Triazines and Organophosphates
Triazines are a family of herbicides that are widely used in broad acre cropping. At high doses triazines have been shown to impact the development of some vertebrates. Organophosphates (OPs) are insecticides used in horticulture, broad acre cropping and other agricultural systems. OPs are potent neurotoxins, affecting the nervous system of most animals leading to paralysis and death. We have developed enzymatic bioremediants for both of these classes of compound: we have isolated organisms that breakdown these pollutants, characterised the cognate enzymes, and developed and field-trialed the bioremediants (learn more here).
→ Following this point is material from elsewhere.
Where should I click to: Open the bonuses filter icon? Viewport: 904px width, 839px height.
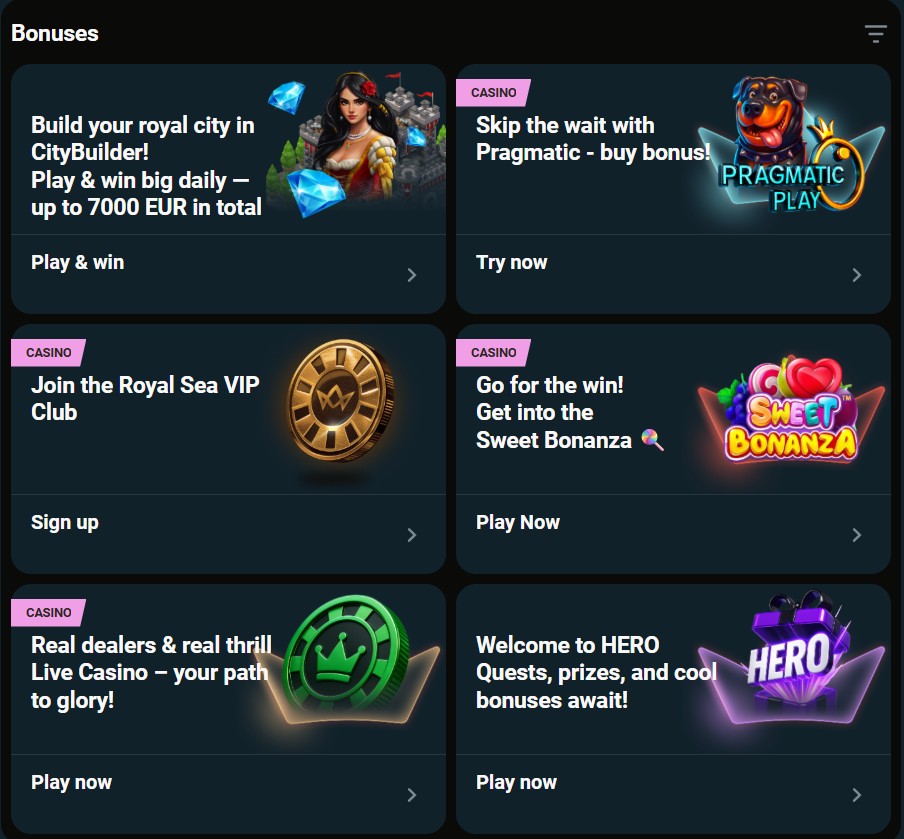pos(875,34)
The OP bioremediant also has potential medical applications in treating OP poisoning.
The herbicide-degrading enzyme AtzA. The three dimensional structure is shown as a ‘cartoon’ (low detail), except for the active site where the reaction occurs, for which atomic-level detail is shown.
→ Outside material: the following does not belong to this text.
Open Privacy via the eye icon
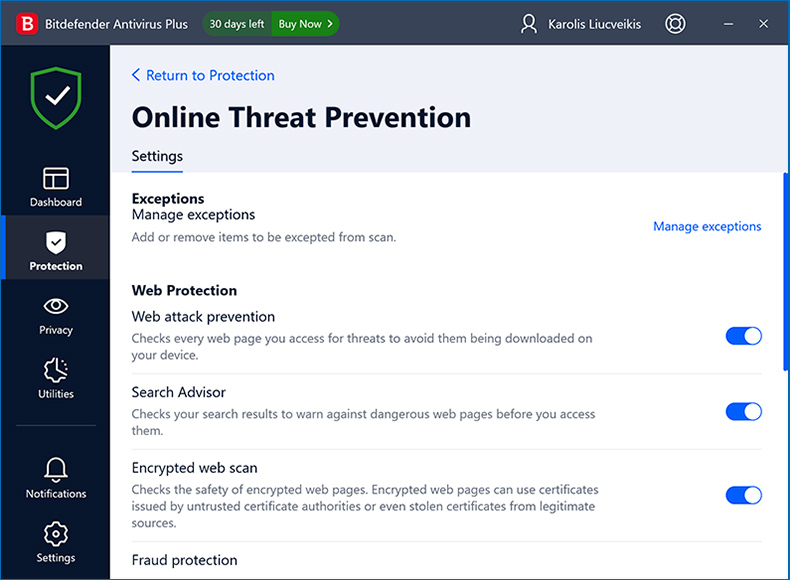The height and width of the screenshot is (580, 790). coord(56,306)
Bacteria have evolved the ability to use pesticides as nutrients since these chemicals were introduced in the mid-twentieth century. So, pesticide degrading bacteria are excellent model systems in which to study enzyme and metabolic evolution. We have used a triazine-degrading bacterium to study: 1) enzyme neofunctionalisation (gain of a new enzymatic function), and 2) metabolic re-purposing (using existing enzymes for new jobs).
An unexpected vestigial protein complex reveals the evolutionary origins of an s-triazine catabolic enzyme. Esquirol L, Peat TS, Wilding M, Liu JW, French NG, Hartley CJ, Onagi H, Nebl T, Easton CJ, Newman J & Scott C. J. Biol. Chem – Editor’s Pick (Old enzymes versus new herbicides).
Efficacy of an organophosphorus hydrolase enzyme (OpdA) in human serum and minipig models of organophosphorus insecticide poisoning. Eddleston M, Clutton ER, Taylor M, Thompson A, Worek F, John H, Thiermann H & Scott C. Clinical Toxicol. DOI: 10.1080/15563650.2019.1655149.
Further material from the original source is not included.